Un angle obtus (aigu), c'est un angle ouvert (fermé), mais un esprit obtus (aigu), c'est un esprit fermé (ouvert).
Une note aiguë, c'est le contraire d'une note grave, mais une douleur aiguë, c'est une douleur grave.
C'est quand vous avez quelqu'un dans le nez que vous ne pouvez plus le sentir.
Quand on coupe le pain, il diminue, lorsqu'on coupe le vin il augmente et lorsqu'on coupe un jeu de cartes il reste de la même taille.
Meilleures salutations!

Yann Gentil. Suisse
Mon site (blagues et énigmes) : http://ygentil.perso.ch




30 novembre 2000

L'amour est la seule valeur au monde
que le partage grandit.
(Mahatma Gandit)

Davy Allain
(al1_davy@club-internet.fr)




9 juillet 2000

Ta rubrique Paradoxes me rappelle les paroles de mon oncle, le plus grand philosophe que je connaisse, et dont je regrette de ne pas avoir noté toutes les "sorties". Voici entre autres :
La vie est trop courte pour apprendre un métier.
Je prends le temps comme il vient, l'argent pour ce qu'il vaut,
et les gens comme ils sont.

Monique du coeur du Jura, France
(momornico@wanadoo.fr)




19 mai 2000

Le meilleur des paradoxes est quand même celui de Gainsbourg :
Je t'aime, moi non plus.

Un autre de lui me plaît particulièrement :
Fuir le bonheur de peur qu'il ne se sauve.

Un autre plus mignon et aussi plus quotidien,
quand on secoue plus ou moins énergiquement son partenaire de lit
et lui demande tout naïvement "Tu dors?"

Mich
(belgianfriesm@yahoo.com)




3 mai 2000

Petits paradoxes sans prétention entendus
chez mes grands-parents ardennais:
Quand vous descendrez, montez voir le petit comme il est devenu grand!

ou pour un endroit éloigné :
Là où la main de l'homme n'a jamais mis le pied.

Mich
(belgianfriesm@yahoo.com)
Bruxelles, Belgique




4 avril 2000

    Seul, on est souvent en mauvaise compagnie...

Philippe @)}-->--




24 mars 2000

Je crois que l'informatique pourra un jour écrire beaucoup plus de paradoxes sur les humains qu'il nous est possible ...car un paradoxe est quelque chose de très logique.... un positif et un négatif.....il suffit seulement de trouver un language pour communiquer....être capable de traduire les émotions par des ``+`` et des `-`` en quelque sorte...ce qui n'est pas inimaginable...après tout, nous ne sommes que de l'énergie...!

Caroline Poulin
(carolinepoulin@earthlink.net)




19 juillet 1999

Peut-être puis-je te proposer une situation paradoxale?
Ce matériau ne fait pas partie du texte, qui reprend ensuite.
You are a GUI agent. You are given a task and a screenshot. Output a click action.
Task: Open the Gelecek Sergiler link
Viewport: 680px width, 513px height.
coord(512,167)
Connais-tu l'histoire du chef indigène Cannibal qui dit à l'un de ses prisonniers :

"Tu as une affirmation à faire :   si ton affirmation est vraie, tu mourras d'une fléchette empoisonnée;   si ton affirmation est fausse, tu mourras dévoré par mes sujets.   Quelle-est ton affirmation?"
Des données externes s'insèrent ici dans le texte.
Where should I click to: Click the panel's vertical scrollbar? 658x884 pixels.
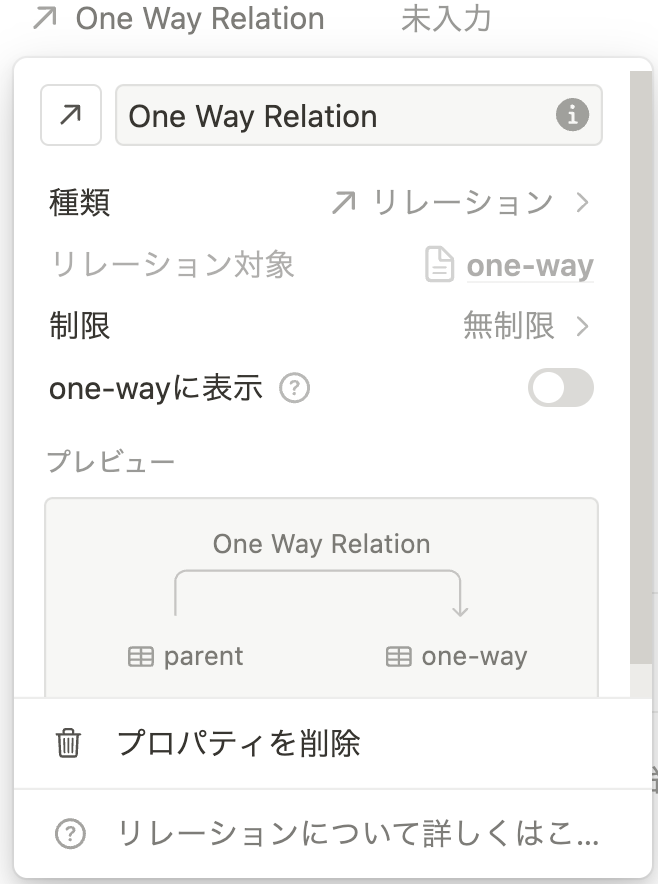point(641,366)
Le prisonnier de répondre : "Je mourrai dévoré par vos sujets."
Situation paradoxale : le prisonnier est retourné chez lui sain et sauf!

Steph
(paradoxes@hotmail.com)




16 juillet 1999

Voici quelques petits paradoxes que j'affectionne particulièrement :

Une affiche sur laquelle il est écrit:
NE LISEZ PAS CECI.
Un mur sur lequel une affiche mentionne:
DÉFENSE D'AFFICHER ICI.

Steph
(paradoxes@hotmail.com)



30 avril 1999

Ce n'est pas parce que je suis informaticien mais je pense qu'il est quasi impossible d'avoir une idée (même approximative) des limites de la technologie dans 50 ans ou plus. Il y a quelques années, les biologistes étaient formels sur les limites extrêmes de la vie. Pas de chance pour ces messieurs plein de certitude : on a trouvé des formes de vie qui sont de l'autre côté des limites extrêmes (qui du coup ne sont plus extrêmes!!!). Exemples, les bactéries vivant dans les failles des grands fonds océaniques. Ils ont même créé une catégorie pour ces organismes "extrémophiles". Des savants, il y a longtemps, étaient certains que l'atome etait la plus petite particule possible.... Il y a quelques années, ils étaient arrivés aux quarks. Bien entendu, ils étaient certains que c'était les plus petits composants identifiables de la matière. "Re-" pas de chance pour eux, "d'autres messiers qui savent" pensent avoir détecté il y a quelques mois des traces de particules composant les quarks. Et je parie que dans dix ans le scénario "des messieurs qui savent" se sera repété plus d'une fois. Des exemples comme cela il y en a dans tous les domaines de la science. Ce petit mot n'a aucune agressivité, c'est juste une petite reflexion sans prétention.